Tuesday, May 28, 2013

Don’t Be a Dead Hero

In some disasters, more rescuers die than original victims.

 In this handout from Miami-Dade Fire Rescue, Miami-Dade search and rescue look for possible survivors in the rubble of a four-story parking garage that was under construction and collapsed at the Miami Dade College's West Campus on October 10, 2012 in Doral, Florida. 

Massive tragedies require involvement of multiple agencies and clear coordination and communication. Above, Miami-Dade search and rescue look for survivors in the rubble of a collapsed parking garage on Oct. 10, 2012.

In 2007, a Virginia dairy farmer died from inhaling methane fumes while working in an enclosed manure pit. A hired worker attempted to save the farmer and was also killed by the fumes.

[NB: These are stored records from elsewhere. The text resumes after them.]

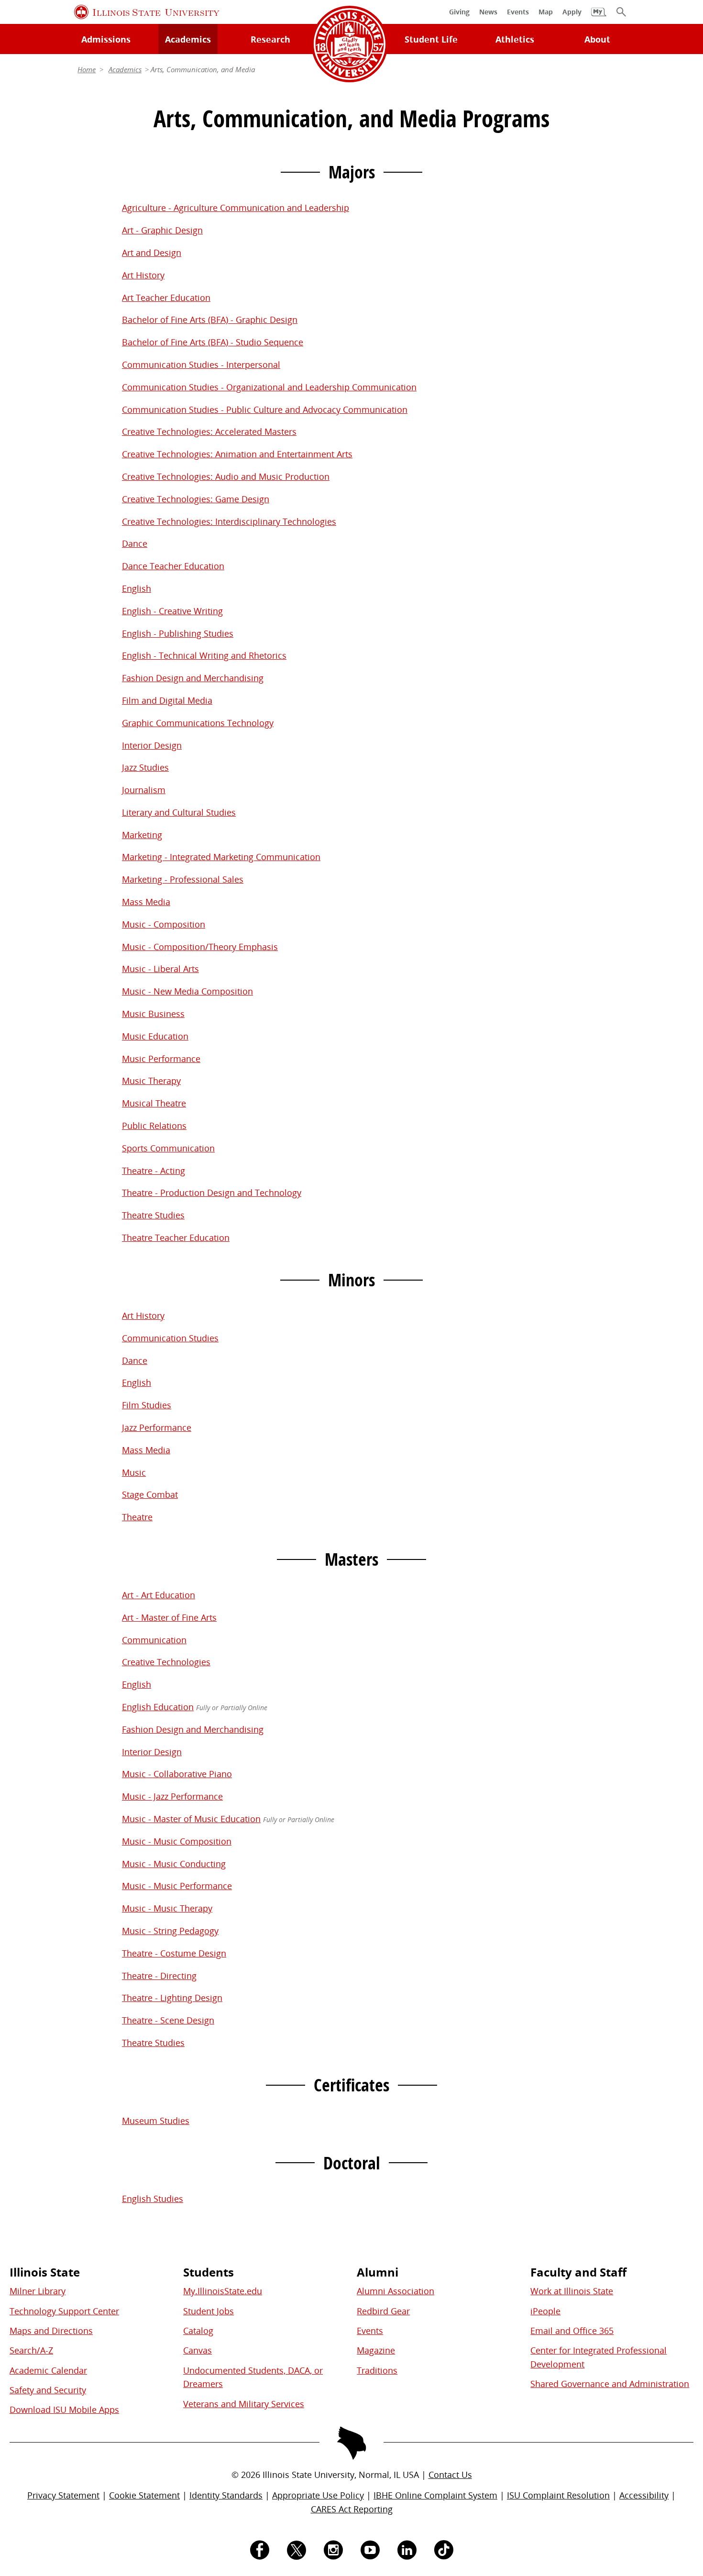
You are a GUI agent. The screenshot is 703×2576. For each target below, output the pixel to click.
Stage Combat (150, 1494)
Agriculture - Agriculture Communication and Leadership (235, 207)
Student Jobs (208, 2311)
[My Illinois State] (599, 16)
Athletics (514, 39)
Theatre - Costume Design (174, 1953)
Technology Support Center (64, 2311)
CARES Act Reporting (352, 2509)
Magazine (376, 2350)
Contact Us (450, 2474)
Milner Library (38, 2291)
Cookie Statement (144, 2495)
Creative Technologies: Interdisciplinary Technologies (229, 521)
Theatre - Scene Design (168, 2020)
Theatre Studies (153, 1215)
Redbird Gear (383, 2311)
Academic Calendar (48, 2370)
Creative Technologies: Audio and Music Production (226, 476)
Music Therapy (151, 1080)
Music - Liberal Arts (160, 968)
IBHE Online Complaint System (435, 2495)
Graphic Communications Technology (198, 723)
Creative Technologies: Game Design (195, 499)
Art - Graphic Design (162, 230)
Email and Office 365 (572, 2330)
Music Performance (161, 1058)
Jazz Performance (156, 1427)
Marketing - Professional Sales (182, 879)
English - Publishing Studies (177, 633)
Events (370, 2330)
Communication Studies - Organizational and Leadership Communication (269, 387)
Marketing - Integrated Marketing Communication (221, 856)
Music (134, 1472)
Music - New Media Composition (187, 991)
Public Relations (154, 1125)
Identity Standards (226, 2495)
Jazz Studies (145, 767)
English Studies (152, 2198)
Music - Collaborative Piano (177, 1774)
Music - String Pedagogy (170, 1930)
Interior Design (152, 745)
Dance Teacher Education (173, 566)
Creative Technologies (166, 1662)
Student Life (431, 39)
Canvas (197, 2350)
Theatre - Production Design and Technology (211, 1192)
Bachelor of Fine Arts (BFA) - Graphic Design (209, 319)
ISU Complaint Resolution (558, 2495)
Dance (134, 543)
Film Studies (146, 1405)
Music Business (153, 1013)
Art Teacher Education (166, 297)
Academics (188, 39)
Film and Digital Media (167, 700)
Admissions (106, 39)
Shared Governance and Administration (609, 2383)
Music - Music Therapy (167, 1908)
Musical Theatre (154, 1103)
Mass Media (146, 901)
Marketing (142, 834)
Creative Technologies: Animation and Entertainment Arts (237, 454)
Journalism (143, 790)
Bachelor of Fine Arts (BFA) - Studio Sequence (212, 342)
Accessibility (644, 2495)
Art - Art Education (158, 1595)
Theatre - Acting (153, 1170)
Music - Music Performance (177, 1885)
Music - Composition (163, 924)
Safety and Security (48, 2390)
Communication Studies (170, 1338)
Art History (143, 275)
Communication (154, 1640)
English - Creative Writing (172, 611)
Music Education (155, 1036)
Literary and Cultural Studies (179, 812)
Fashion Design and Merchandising (193, 678)
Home (86, 69)
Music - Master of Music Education (191, 1818)
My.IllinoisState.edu (222, 2291)
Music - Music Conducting (174, 1863)
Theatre (137, 1517)
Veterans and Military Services (243, 2404)
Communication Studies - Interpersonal (201, 364)
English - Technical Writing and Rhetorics (204, 655)
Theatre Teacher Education (176, 1237)
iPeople (545, 2311)
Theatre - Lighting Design (172, 1997)
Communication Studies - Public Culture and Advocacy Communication (264, 409)
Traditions (377, 2370)
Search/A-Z (31, 2350)
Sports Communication (168, 1148)
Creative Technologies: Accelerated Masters (209, 431)
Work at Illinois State (571, 2291)
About (597, 39)
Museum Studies (155, 2120)
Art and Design (151, 252)
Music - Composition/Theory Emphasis (200, 946)
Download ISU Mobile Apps (64, 2409)
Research (270, 39)
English (136, 588)
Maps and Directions (51, 2330)
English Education (158, 1707)
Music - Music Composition (176, 1841)
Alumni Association (395, 2291)
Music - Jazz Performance (172, 1796)
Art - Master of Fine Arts (169, 1617)
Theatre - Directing (159, 1975)
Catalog (198, 2330)
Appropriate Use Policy (318, 2495)
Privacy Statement (63, 2495)
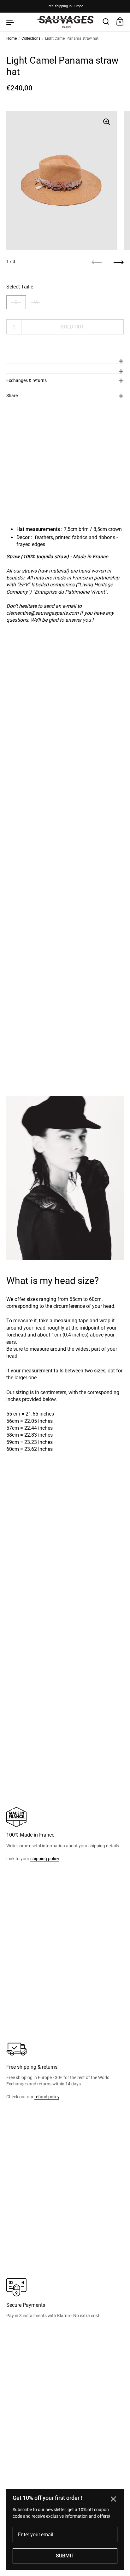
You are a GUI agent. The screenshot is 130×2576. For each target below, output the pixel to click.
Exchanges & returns (26, 380)
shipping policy (44, 1858)
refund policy (46, 2096)
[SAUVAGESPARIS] (64, 22)
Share (12, 395)
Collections (30, 38)
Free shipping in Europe (65, 6)
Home (11, 38)
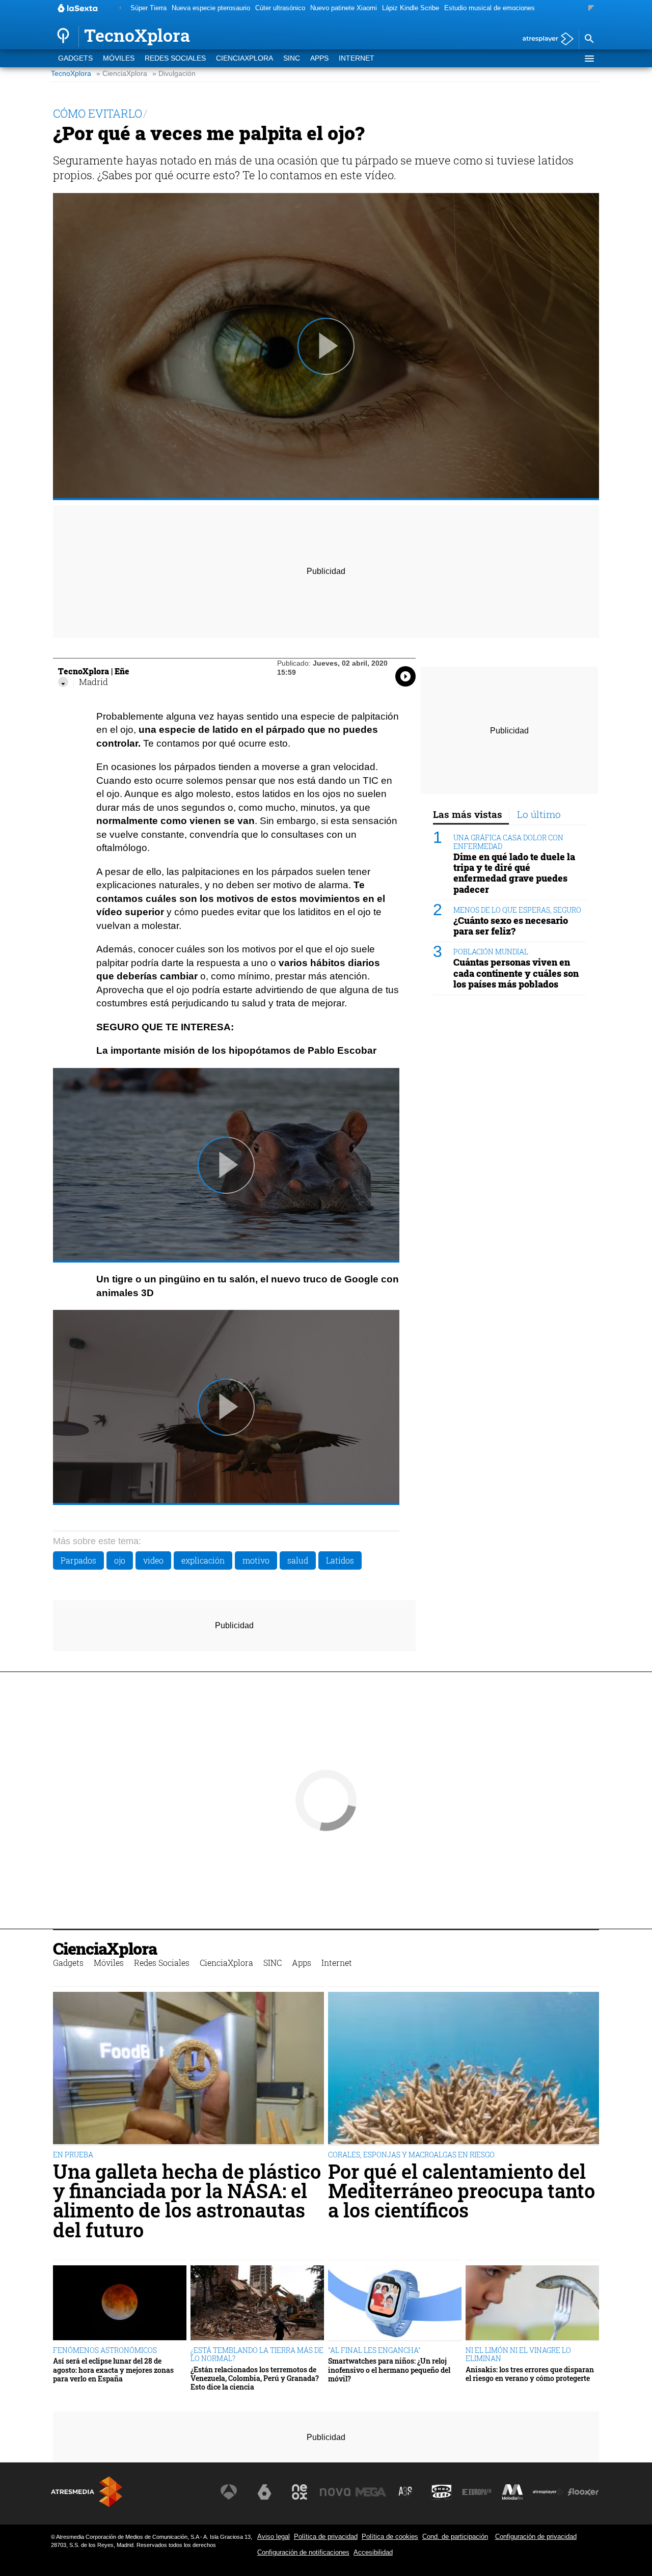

The farmer’s wife and two daughters then jumped in, each frantically trying to save the earlier victims, and also died.

One tragic death quickly became five.

Sadly, this type of compound tragedy, in which rescuers become additional victims, is far too common.

In certain situations, the data show, more people are killed trying to rescue others than are killed in the initial accident. The Occupational Safety and Health Administration recently examined reports for fatal, confined-space accidents and found that when multiple deaths occurred, the majority of the victims were rescuers. The National Institute for Occupational Safety and Health previously reported that rescuers account for more than 60 percent of confined-space fatalities.